Según Enrique Krauze, el caudillismo es la principal contribución de América Latina a lo que Jorge Luis Borges llamó “la historia de la infamia”.
No considero plenamente justa la apreciación de Krauze, pues el mal social del caudillismo no solo se ha cultivado en América Latina: también ha habido abundante cosecha de caudillos en Europa, África y Asia, en tiempos pasados y presentes. Dicho esto, no cabe duda de que nuestras tierras han sido fértiles para los caudillos, hecho que debe llevarnos a reflexión.
Es tentadora la idea de culpar del fenómeno a los mismos caudillos, y pensar que surgen por astucia, por osadía o incluso por inmoralidad, imponiéndose sobre pueblos que son solo sus inocentes víctimas. Pero esa idea es errónea y refleja un irresponsable ocultamiento de la verdad. Mi anterior referencia al cultivo y a la cosecha de caudillos no es accidental: en América Latina creamos, cuidamos y conservamos condiciones altamente propicias para el surgimiento de caudillos.
La más importante de esas condiciones es el generalizado autoritarismo de nuestras sociedades, la perversa idea de que, porque alguien tiene poder sobre otros, adquiere el derecho a imponerles creencias, criterios y hasta abusos. Esa imposición genera sumisión, las consecuencias de la cual fueron conmovedora y elocuentemente expresadas por una alumna mía en un reciente ensayo: “La sumisión”, escribió, “es una de las peores experiencias que alguien puede tener. Puede llegar a anularte como persona, hacerte renunciar a ti misma, convirtiéndote en un ser dependiente que vive a la sombra del otro. Dejas de tomar tus propias decisiones, empiezas a vivir para y por el otro, a volverte temerosa y conformista. Incluso comienzas a convencerte a ti misma que eres incapaz”.
Llega el momento en que el caudillo se va, sea porque él mismo se cansa o muere, porque las circunstancias reales, muchas veces económicas, generan malestar en la población, o porque el caudillo se embarca en alguna desastrosa aventura que le sale mal.
Pero el fin de un caudillo no significa que la sociedad a la que avasalló se haya curado del riesgo de ser nuevamente avasallada. Eso solo lo puede lograr la propia sociedad. Y la liberación de una sociedad de ese terrible riesgo pasa por la plena realización de que el autoritarismo, en todas sus manifestaciones, es el principal generador de la sumisión de las personas, que llega a ser voluntaria pero nunca deja de ser intensamente infeliz.

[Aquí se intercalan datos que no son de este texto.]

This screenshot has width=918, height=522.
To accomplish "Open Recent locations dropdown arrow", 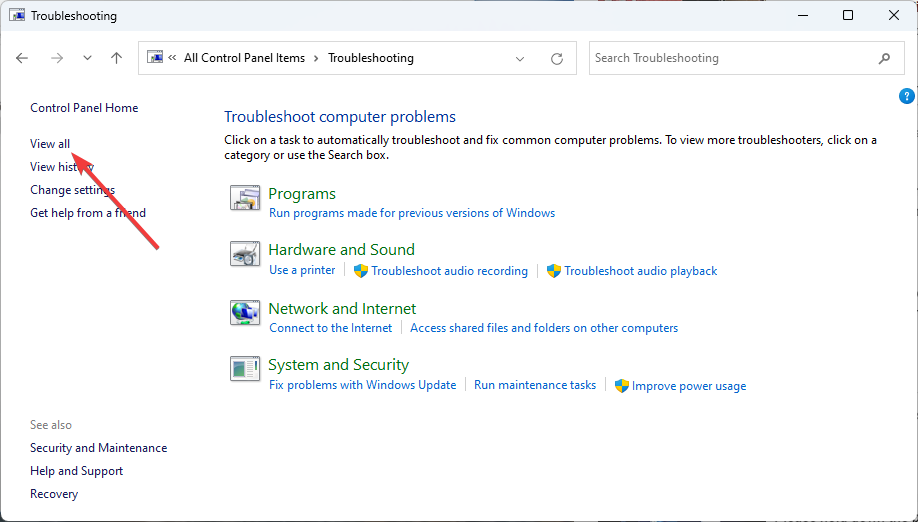I will click(x=87, y=58).
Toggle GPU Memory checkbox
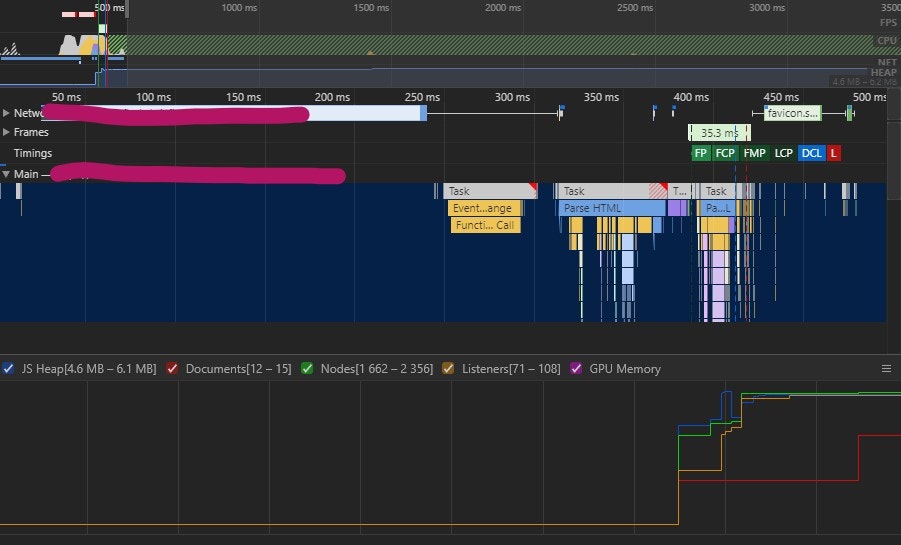Image resolution: width=901 pixels, height=545 pixels. point(576,369)
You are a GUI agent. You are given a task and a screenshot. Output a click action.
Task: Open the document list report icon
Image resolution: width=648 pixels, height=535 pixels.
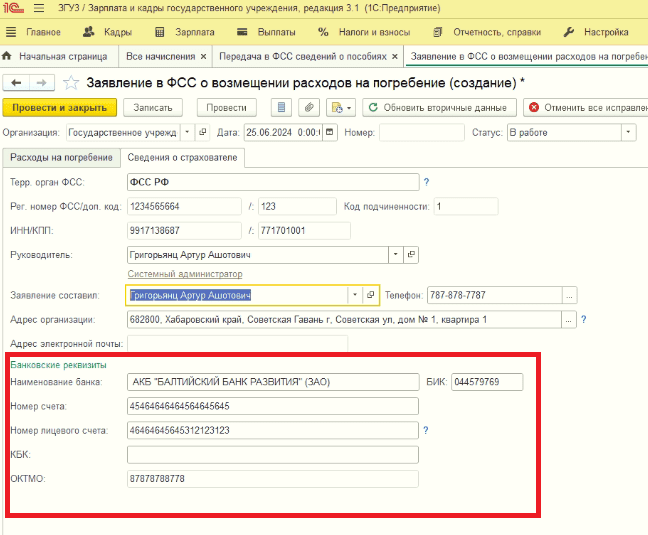click(281, 107)
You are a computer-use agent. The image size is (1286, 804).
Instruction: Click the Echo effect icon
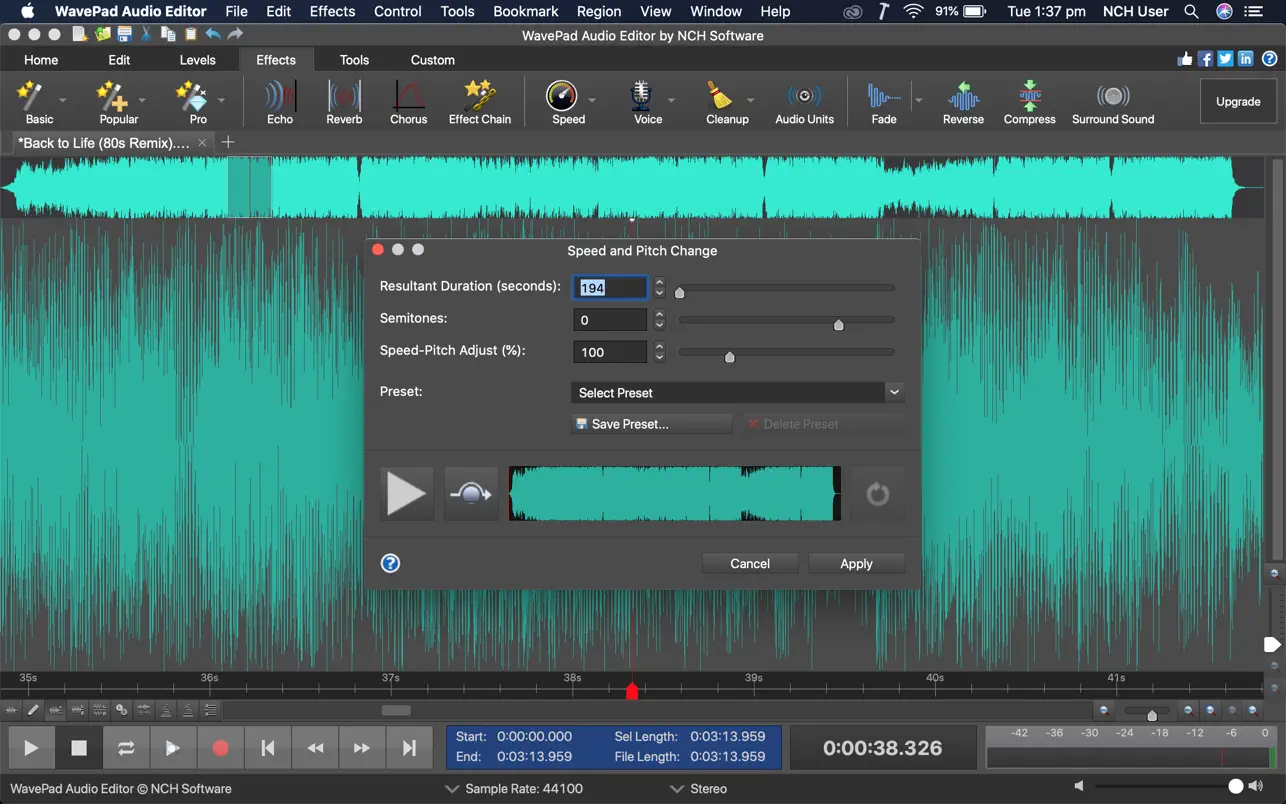pos(280,103)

Si nos oponemos al caudillismo, debemos trabajar para generar mentes libres, que son mentes sanas. O si, al contrario, seguimos creyendo que los caudillos resolverán nuestros problemas, debemos oír la voz de mi alumna y preguntarnos si queremos que hijos e hijas, hermanas, amigos, “comiencen a convencerse a sí mismos que son incapaces”.